─── 给定记录

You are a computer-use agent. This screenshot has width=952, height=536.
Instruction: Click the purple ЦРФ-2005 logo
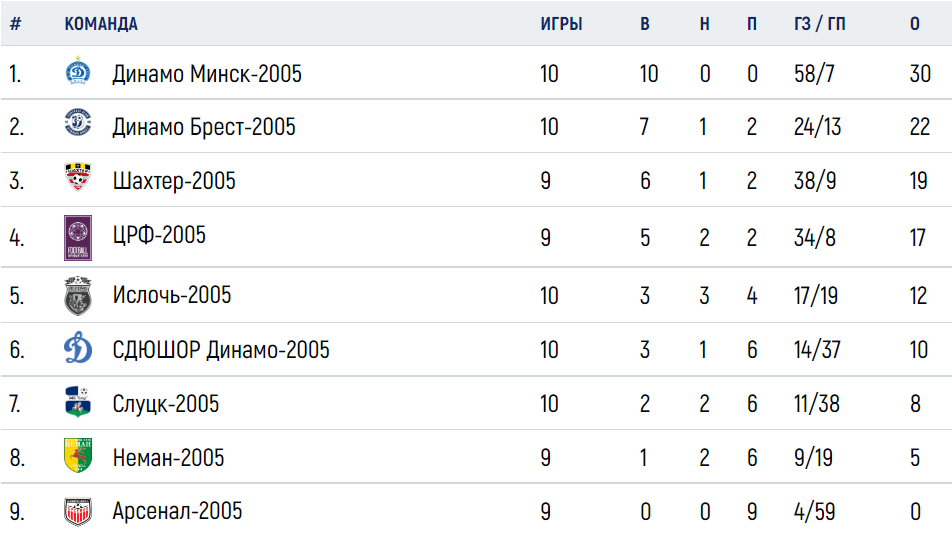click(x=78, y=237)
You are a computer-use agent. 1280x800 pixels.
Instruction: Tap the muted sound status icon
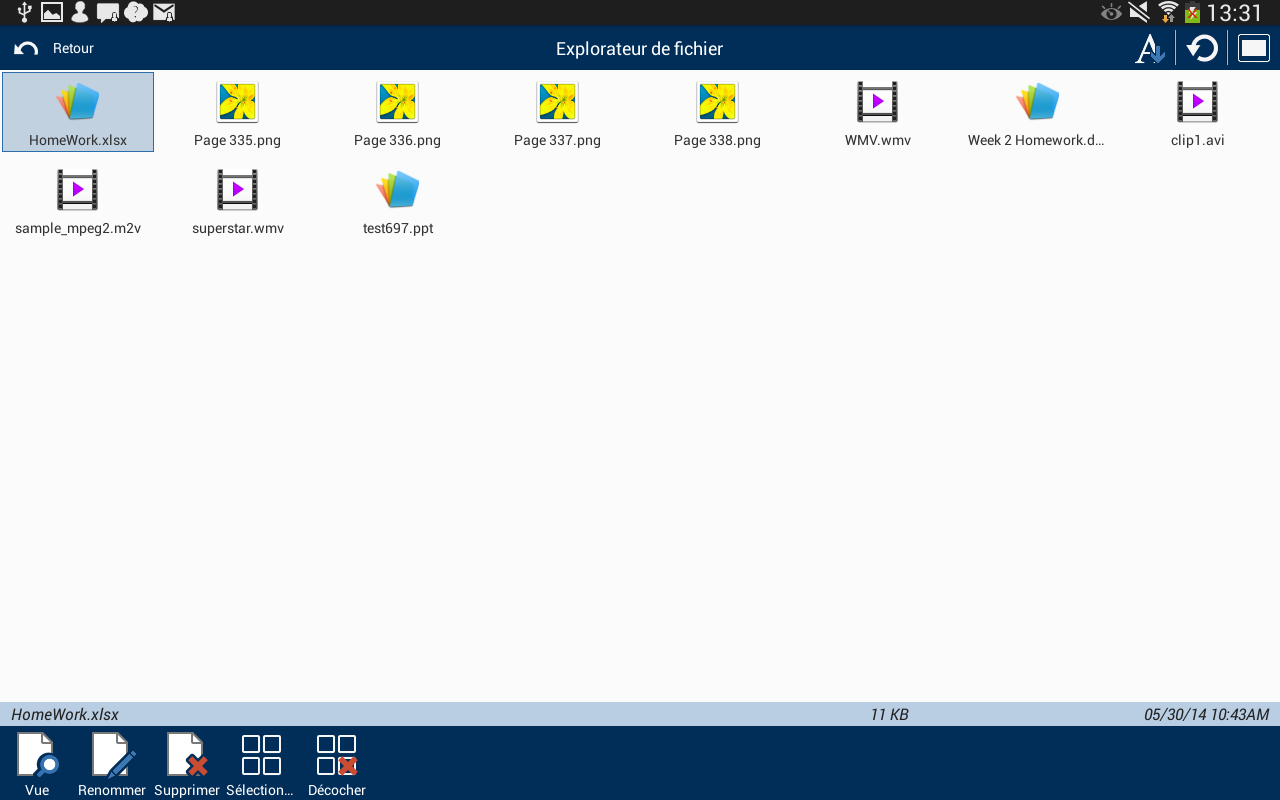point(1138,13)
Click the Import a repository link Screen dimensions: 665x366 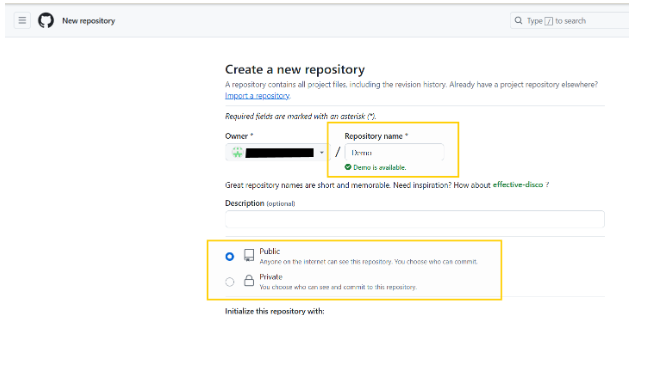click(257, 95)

──────

__练习说明__.
从记录开头到包含“point(1138,13)”的那一行（首尾两行都算在内），请把这一段逐字照抄下来，答案中不要放图片。

__结果__.
You are a computer-use agent. This screenshot has width=952, height=536.
Instruction: Click the purple ЦРФ-2005 logo
click(x=78, y=237)
You are a computer-use agent. 1280x800 pixels.
Instruction: Tap the muted sound status icon
point(1138,13)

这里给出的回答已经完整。